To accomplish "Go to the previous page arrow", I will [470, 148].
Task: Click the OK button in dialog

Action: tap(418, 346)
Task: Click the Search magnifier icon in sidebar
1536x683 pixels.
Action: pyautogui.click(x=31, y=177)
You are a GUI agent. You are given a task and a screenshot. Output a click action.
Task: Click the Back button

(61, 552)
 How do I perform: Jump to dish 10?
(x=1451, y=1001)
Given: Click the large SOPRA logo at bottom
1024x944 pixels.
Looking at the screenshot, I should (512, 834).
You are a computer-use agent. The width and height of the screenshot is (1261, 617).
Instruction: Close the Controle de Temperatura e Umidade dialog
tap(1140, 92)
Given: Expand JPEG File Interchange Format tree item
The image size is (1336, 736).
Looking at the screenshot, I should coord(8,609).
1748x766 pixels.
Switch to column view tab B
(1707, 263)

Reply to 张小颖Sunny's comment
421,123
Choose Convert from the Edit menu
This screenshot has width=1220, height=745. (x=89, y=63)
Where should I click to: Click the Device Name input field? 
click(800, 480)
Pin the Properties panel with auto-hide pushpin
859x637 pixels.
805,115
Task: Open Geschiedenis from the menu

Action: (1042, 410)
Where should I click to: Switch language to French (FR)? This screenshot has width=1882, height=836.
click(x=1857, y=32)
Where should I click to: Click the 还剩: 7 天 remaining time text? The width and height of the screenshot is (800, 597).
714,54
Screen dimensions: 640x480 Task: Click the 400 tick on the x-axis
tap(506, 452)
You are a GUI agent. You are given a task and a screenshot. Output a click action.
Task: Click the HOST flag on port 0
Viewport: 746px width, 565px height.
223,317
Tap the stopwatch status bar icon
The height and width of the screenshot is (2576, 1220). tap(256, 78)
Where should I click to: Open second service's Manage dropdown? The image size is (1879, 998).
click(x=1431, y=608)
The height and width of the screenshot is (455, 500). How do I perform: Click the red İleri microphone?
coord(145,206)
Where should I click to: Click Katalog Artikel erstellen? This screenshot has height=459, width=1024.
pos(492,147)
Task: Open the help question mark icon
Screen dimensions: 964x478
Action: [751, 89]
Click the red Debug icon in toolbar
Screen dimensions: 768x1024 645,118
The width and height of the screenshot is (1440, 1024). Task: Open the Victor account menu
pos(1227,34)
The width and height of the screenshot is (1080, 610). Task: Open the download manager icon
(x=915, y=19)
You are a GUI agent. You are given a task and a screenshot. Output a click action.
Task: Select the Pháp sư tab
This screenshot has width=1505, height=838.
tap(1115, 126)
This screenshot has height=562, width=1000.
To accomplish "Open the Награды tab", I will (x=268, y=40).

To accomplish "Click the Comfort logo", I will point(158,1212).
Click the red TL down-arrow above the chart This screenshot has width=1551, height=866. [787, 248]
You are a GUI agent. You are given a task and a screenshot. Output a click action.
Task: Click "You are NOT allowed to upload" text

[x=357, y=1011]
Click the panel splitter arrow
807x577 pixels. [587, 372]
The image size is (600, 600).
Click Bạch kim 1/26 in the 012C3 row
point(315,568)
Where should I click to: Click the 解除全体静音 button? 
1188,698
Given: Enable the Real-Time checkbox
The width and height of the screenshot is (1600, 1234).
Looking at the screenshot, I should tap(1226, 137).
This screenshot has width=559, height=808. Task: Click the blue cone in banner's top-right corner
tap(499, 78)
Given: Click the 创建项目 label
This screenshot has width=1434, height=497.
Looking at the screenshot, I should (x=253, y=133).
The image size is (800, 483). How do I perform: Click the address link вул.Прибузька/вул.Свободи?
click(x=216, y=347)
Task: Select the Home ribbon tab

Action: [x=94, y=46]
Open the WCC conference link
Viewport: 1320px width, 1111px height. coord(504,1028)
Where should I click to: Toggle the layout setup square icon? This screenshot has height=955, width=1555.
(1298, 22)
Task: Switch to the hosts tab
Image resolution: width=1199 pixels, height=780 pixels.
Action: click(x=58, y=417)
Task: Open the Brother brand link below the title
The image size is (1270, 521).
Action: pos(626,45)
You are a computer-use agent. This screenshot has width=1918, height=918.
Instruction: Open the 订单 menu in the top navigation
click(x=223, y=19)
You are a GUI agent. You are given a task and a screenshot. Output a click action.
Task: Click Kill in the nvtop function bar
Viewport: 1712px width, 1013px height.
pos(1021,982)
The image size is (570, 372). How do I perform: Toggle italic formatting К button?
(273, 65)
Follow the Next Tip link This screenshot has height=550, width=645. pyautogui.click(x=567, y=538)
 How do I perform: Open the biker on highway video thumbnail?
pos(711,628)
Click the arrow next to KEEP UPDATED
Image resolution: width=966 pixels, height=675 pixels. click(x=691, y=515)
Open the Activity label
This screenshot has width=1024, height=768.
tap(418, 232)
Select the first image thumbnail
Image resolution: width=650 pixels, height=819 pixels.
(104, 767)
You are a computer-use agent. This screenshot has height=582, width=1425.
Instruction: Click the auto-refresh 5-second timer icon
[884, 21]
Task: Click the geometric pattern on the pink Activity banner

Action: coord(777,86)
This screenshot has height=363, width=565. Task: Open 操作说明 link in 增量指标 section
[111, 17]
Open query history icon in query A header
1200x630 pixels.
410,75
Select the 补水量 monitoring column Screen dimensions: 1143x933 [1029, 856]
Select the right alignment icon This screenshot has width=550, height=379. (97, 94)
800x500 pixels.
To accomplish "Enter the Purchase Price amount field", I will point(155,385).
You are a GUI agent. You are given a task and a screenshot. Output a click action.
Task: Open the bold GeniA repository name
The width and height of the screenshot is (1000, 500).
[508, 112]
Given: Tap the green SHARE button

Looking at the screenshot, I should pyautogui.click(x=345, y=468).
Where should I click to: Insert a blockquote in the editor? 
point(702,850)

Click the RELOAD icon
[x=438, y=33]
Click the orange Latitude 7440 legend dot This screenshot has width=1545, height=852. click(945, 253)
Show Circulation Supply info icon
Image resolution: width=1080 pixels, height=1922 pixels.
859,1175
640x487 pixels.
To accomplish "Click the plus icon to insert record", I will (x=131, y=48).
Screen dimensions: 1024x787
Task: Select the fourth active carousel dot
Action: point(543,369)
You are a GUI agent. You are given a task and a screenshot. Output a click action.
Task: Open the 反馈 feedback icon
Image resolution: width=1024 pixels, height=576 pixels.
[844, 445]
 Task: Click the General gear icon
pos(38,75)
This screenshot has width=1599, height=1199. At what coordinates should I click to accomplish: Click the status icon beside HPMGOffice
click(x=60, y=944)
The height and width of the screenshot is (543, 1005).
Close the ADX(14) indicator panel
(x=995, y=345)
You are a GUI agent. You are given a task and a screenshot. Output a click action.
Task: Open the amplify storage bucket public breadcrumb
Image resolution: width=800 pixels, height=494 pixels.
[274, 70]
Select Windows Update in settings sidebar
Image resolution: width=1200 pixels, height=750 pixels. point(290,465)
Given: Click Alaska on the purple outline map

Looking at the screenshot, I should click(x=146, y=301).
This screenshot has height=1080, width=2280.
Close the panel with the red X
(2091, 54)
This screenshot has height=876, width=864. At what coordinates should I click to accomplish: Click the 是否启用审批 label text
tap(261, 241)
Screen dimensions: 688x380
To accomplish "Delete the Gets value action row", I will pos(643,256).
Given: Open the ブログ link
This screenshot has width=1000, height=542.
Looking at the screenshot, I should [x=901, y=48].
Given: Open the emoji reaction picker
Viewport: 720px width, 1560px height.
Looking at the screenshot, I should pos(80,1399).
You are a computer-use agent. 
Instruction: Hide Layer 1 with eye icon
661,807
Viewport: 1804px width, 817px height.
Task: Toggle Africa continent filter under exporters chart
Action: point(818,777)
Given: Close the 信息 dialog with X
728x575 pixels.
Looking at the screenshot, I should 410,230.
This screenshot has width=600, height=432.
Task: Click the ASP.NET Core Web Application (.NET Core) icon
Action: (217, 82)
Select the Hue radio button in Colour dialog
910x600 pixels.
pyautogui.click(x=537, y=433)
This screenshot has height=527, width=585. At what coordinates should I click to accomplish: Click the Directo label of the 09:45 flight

━━━━━━━━

Activity:
Pull out the lines above in which the word "computer" appears.

Response to this task:
You are a computer-use agent. The width and height of the screenshot is (1261, 617).
You are a computer-use agent. This screenshot has width=1918, height=918.
You are a computer-use agent. This screenshot has height=582, width=1425.
You are a computer-use agent. 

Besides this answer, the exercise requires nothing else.